Maxi attese ai pronto soccorso, NurSind: «Non è un picco occasionale ma una carenza strutturale di personale»

Dopo i dati pubblicati oggi sull’affollamento degli ospedali genovesi – con Villa Scassi e Galliera molto congestionati e dieci ambulanze in coda al San Martino in mattinata – interviene la segretaria provinciale del sindacato, Ylenia Catania Cerro, che chiede assunzioni stabili e un piano strutturale per evitare che il sistema regga solo sulla buona volontà degli operatori

I numeri diffusi oggi sull’affollamento dei pronto soccorso genovesi raccontano una giornata ad alta tensione: nel primo pomeriggio Villa Scassi e Galliera risultavano particolarmente congestionati, mentre al San Martino – dove alle 15 la situazione appariva meno critica rispetto agli altri due presìdi – in mattinata si erano formate una coda di dieci ambulanze ferme davanti all’ingresso dell’emergenza. Un quadro che ha riacceso il dibattito sulle condizioni di lavoro nei reparti e sulle ricadute per i pazienti, tra attese prolungate e carichi assistenziali elevati.
A intervenire è la segretaria provinciale del NurSind Ylenia Catania Cerro, che legge quei dati come la conferma di una criticità denunciata da tempo dal sindacato delle professioni infermieristiche. «I numeri di oggi fotografano una situazione che come NurSind denunciamo da tempo: il problema non è l’affollamento occasionale, ma la carenza strutturale di personale» afferma.
Secondo Catania Cerro, quando in un pronto soccorso si registrano decine e decine di pazienti in carico contemporaneamente e le attese si allungano per ore, non si può parlare di inefficienza degli operatori. «Si tratta di un sistema che lavora costantemente sotto organico» sottolinea, ricordando che la pressione non è episodica ma continua.

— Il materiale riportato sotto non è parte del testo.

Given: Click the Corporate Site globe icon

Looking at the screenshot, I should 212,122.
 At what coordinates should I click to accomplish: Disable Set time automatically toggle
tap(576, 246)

Tra gli elementi che più colpiscono nel racconto della giornata c’è la frase riportata da alcuni utenti: “c’è un medico solo”. «Se confermata – osserva la segretaria – è il simbolo di una organizzazione che non può reggere con dotazioni minime su servizi ad altissima intensità assistenziale». Per il sindacato, il punto non è l’impegno dei professionisti, ma il fatto che quel lavoro si svolga in condizioni di costante emergenza.
«I professionisti stanno facendo il possibile, spesso oltre il possibile» prosegue Catania Cerro. E aggiunge: «Quando un pronto soccorso ha 100 pazienti in carico, non significa che qualcuno “non sta lavorando”, ma che il sistema è saturo». In questo contesto, insiste, non si può pensare di sostenere volumi così elevati con organici ridotti all’osso: «I colleghi non sono robot».
Il NurSind individua nelle lunghe attese la conseguenza di anni di mancata programmazione e di un numero insufficiente di assunzioni realmente operative. «Le attese lunghe non sono una colpa del personale» ribadisce la segretaria provinciale, che chiede interventi strutturali e non misure tampone. Servono, conclude, «assunzioni vere, copertura dei turni e un piano strutturale che garantisca sicurezza per cittadini e operatori. Perché quando il sistema si regge solo sulla buona volontà dei professionisti, non è più un sistema sicuro».